Bioware m'a fait plaisir sur un truc : la caméra juste dans le dos de mon personnage dans les phases non-armées. J'ai juste envie de leur dire merci. Ces caméras à l'épaule pour n'importe quelle expérience de jeu me sortent par les yeux. Ils ont fait le choix d'une caméra à l'épaule pour les combats, soit, mais pour les phases d'exploration, relax, sur le vaisseau, dans les villes, ils m'ont rendu une bonne vieille caméra bien lisible et qui te met bien en phase avec la perspective du personnage : je suis heureux. Quel plaisir c'était de contrôler Shepard dans ces phases, bien au milieu de l'écran ! Un plaisir simple que me refuse presque systématiquement cette génération de consoles. A croire qu'ils ont jusqu'à oublié qu'un jour on jouait à des TPS sans caméra à l'épaule et que c'était parfaitement jouable. Pourquoi donc une telle uniformisation ?

Je reproche aux combats une chose c'est qu'ils ne soient pas plus réalistes. On est dans de l'action-RPG mais le mélange action temps réel et systèmes RPG a un peu de mal à passer avec une représentation TPS / réaliste / documentaire de guerre. C'est pas un gros reproche, mais disons qu'avec tout en temps réel, des mouvements de jeu d'action, le système de plusieurs barres de vie à faire descendre avec différentes armes / pouvoirs, ça descend l'action en terme de crédibilité d'un cran par rapport à un vrai TPS comme Quantum Theory (oui, c'est ma référence et j'assume).

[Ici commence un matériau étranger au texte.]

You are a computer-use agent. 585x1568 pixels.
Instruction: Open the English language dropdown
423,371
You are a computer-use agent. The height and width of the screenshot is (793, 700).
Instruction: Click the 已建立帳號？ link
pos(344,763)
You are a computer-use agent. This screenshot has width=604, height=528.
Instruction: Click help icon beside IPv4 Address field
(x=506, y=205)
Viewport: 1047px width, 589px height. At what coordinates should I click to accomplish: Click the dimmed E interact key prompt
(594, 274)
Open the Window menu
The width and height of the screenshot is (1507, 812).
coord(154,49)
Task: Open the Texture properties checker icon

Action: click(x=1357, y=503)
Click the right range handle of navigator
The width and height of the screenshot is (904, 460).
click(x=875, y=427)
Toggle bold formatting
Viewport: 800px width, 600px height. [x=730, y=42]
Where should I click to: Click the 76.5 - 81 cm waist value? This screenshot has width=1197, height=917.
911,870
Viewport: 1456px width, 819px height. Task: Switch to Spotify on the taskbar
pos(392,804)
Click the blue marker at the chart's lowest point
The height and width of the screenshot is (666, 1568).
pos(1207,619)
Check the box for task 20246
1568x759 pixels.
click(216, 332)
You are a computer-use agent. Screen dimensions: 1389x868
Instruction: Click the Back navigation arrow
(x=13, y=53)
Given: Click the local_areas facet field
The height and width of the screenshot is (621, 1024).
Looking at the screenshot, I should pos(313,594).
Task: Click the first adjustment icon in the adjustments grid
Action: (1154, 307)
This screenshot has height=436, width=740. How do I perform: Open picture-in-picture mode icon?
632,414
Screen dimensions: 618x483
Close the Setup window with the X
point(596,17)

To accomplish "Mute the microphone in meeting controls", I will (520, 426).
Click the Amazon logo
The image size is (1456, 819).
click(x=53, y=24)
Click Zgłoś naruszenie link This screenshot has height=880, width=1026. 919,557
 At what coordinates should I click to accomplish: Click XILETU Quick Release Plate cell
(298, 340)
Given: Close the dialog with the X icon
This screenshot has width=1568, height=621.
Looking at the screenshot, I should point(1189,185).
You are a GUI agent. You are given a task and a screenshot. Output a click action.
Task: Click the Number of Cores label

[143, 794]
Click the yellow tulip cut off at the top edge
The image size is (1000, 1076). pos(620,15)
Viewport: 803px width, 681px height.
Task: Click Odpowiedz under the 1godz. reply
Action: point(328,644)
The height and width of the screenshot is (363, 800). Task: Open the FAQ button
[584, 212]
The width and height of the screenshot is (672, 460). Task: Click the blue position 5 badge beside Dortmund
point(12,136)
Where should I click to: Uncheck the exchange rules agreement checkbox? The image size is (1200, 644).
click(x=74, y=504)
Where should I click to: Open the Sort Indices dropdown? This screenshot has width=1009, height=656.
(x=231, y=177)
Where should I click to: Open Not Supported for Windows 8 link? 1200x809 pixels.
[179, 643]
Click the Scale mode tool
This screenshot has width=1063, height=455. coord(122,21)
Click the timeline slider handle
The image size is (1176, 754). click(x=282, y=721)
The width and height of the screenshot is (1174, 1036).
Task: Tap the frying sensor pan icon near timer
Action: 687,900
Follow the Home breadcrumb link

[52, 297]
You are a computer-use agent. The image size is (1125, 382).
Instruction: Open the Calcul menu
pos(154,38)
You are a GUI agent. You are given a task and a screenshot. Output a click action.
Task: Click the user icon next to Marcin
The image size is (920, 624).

Qu'est-ce que je peux dire d'autre sur Mass Effect 2 à part que j'ai grave kiffé et que c'est mon jeu de l'année ? Vivement le 3 ? Je sais pas. Là je cherche ce que je peux lui reprocher, l'objectivité (envers moi-même) va dans les deux sens. Déjà l'aspect technique un peu à la ramasse. C'est pas que le jeu est moche, loin de là, mais il souffre de bugs d'affichage (des personnages clignotent voire sont retournés pendant les dialogues, nous tournant le dos) et d'un frame-rate pas stable : même le générique lague (!). Je pourrais bien dire que l'histoire n'est pas non plus incroyable, pas toujours d'une intensité folle (à la Forbidden Siren premier du nom) et c'est probablement ce qui me ferait lui mettre quatre étoiles plutôt que cinq. Mais bon sang, je tiens là mon jeu de l'année quoi. J'ai accroché à fond à cette aventure, j'étais immergé comme jamais dans l'espace avec Shepard, le Normandy, les agents de Cerberus et les alliés recrutés. C'était une expérience forte, sans doute modeste au niveau du récit (tout le jeu n'a bien sûr pas l'intensité de la mission suicide) mais qui m'a vraiment convaincu.

J'en rajoute : j'ai été à fond dans le jeu pendant une quinzaine de jours, je pouvais plus le lâcher. Encore : Bioware a rendu accessible le mode démentiel dès la première partie, alors que les Yakuza m'obligent à jouer d'abord leur mode difficile trop facile pour lâcher l'extra-hard que je n'ai jamais la motive de faire parce que j'ai déjà passé 80h sur ma première partie.